Entries on where items appear
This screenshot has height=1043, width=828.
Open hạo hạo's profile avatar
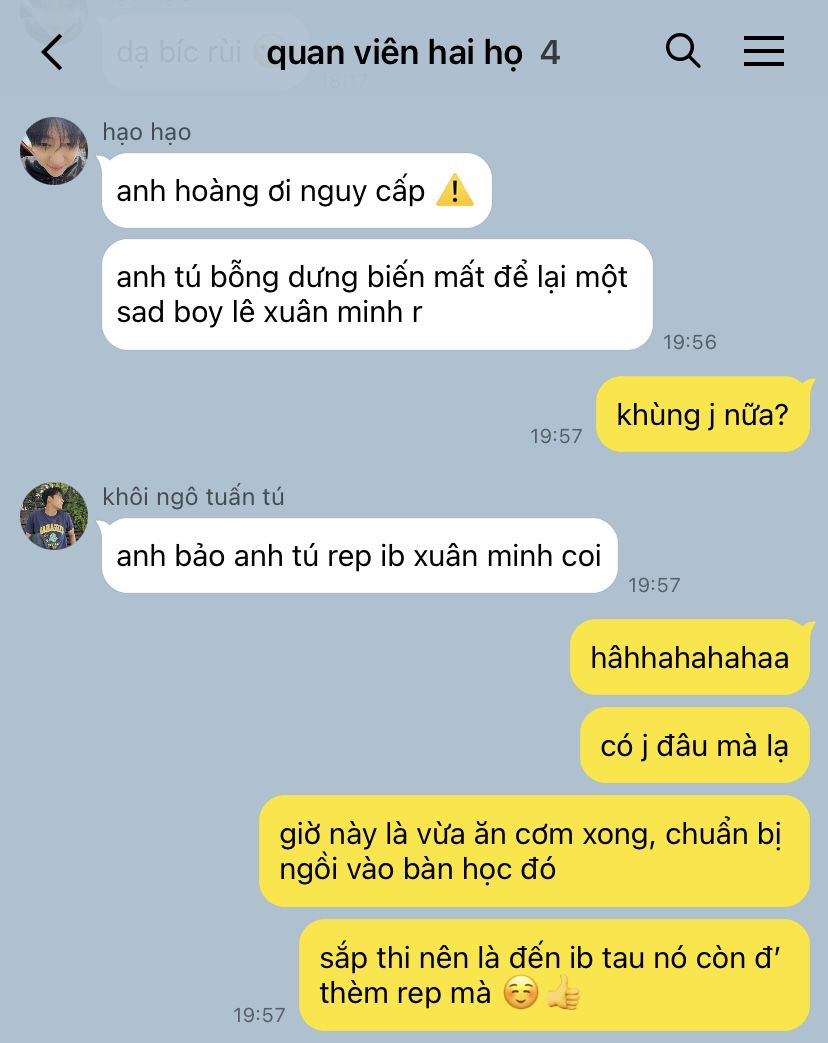[54, 151]
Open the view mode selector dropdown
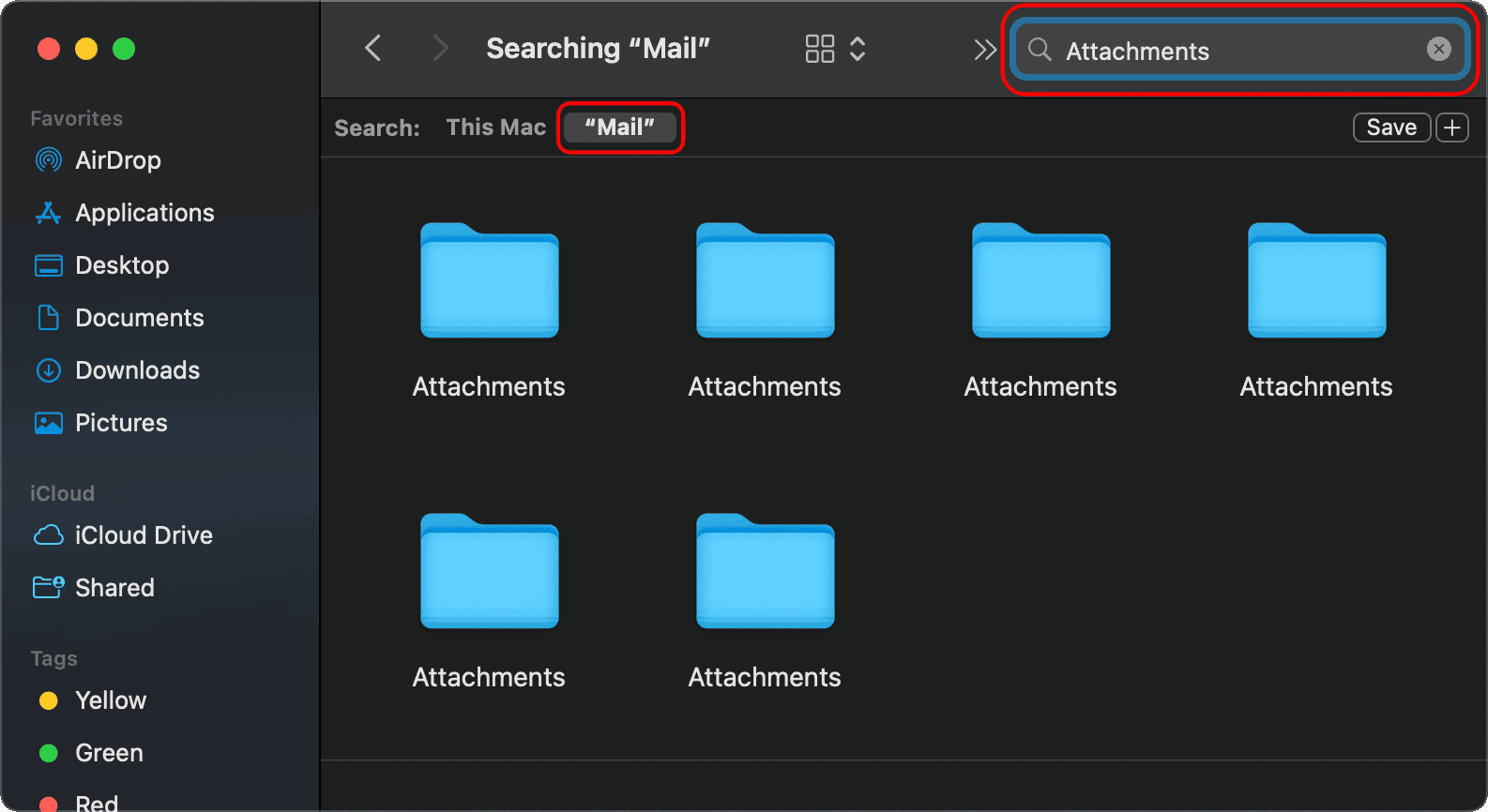Viewport: 1488px width, 812px height. point(834,49)

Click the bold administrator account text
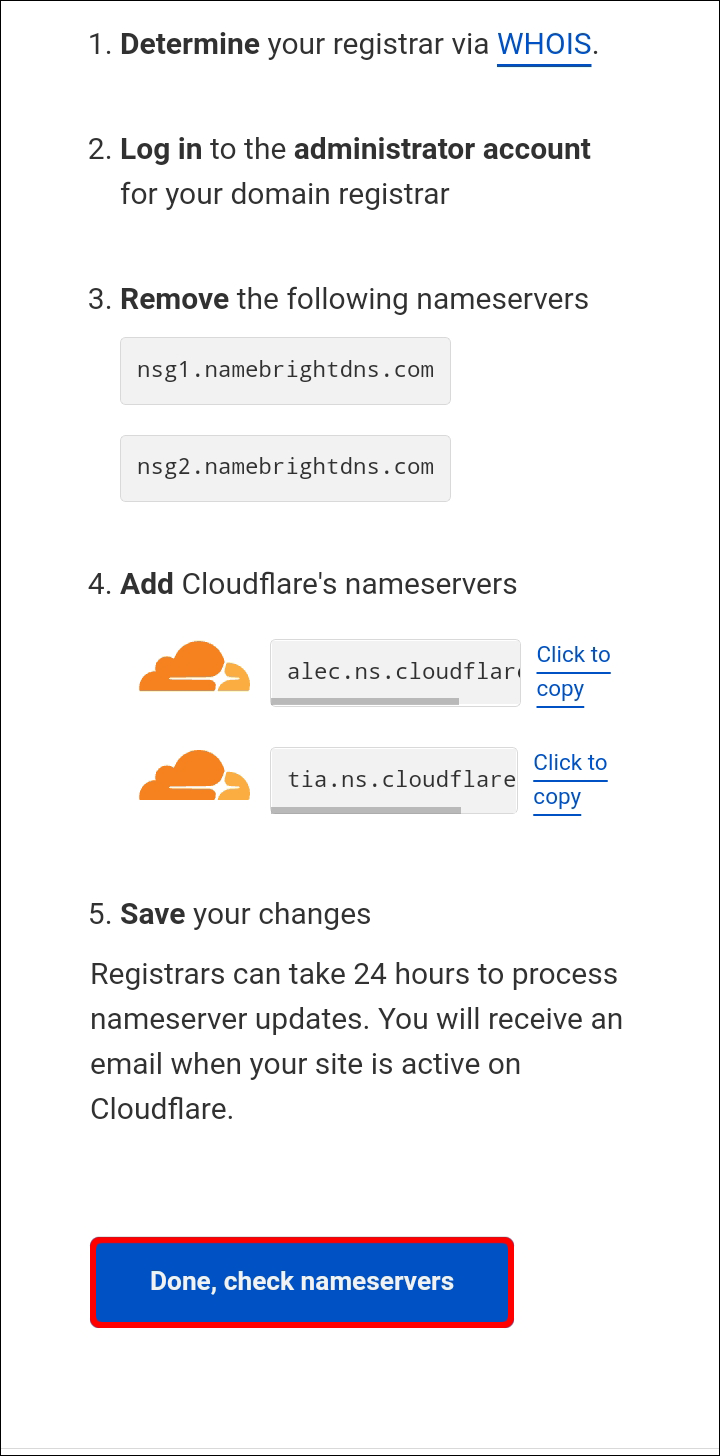pos(442,149)
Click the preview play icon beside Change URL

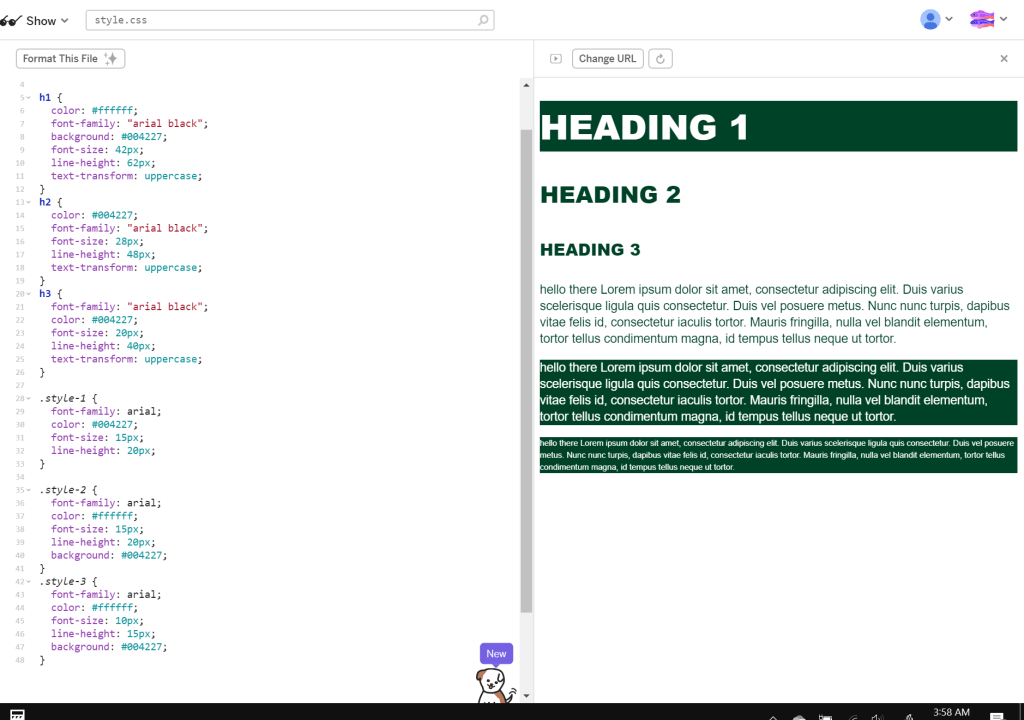(x=556, y=59)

WHAT IS EXPECTED:
Rewrite every item above with "Click" changed to "Tap" and everything else left as it is. Leave out the pictures.

EXERCISE RESULT:
This screenshot has height=1043, width=828.
Open hạo hạo's profile avatar
[54, 151]
Open the view mode selector dropdown
Viewport: 1488px width, 812px height. point(834,49)

Tap the bold administrator account text
pos(442,149)
Tap the preview play icon beside Change URL

(x=556, y=59)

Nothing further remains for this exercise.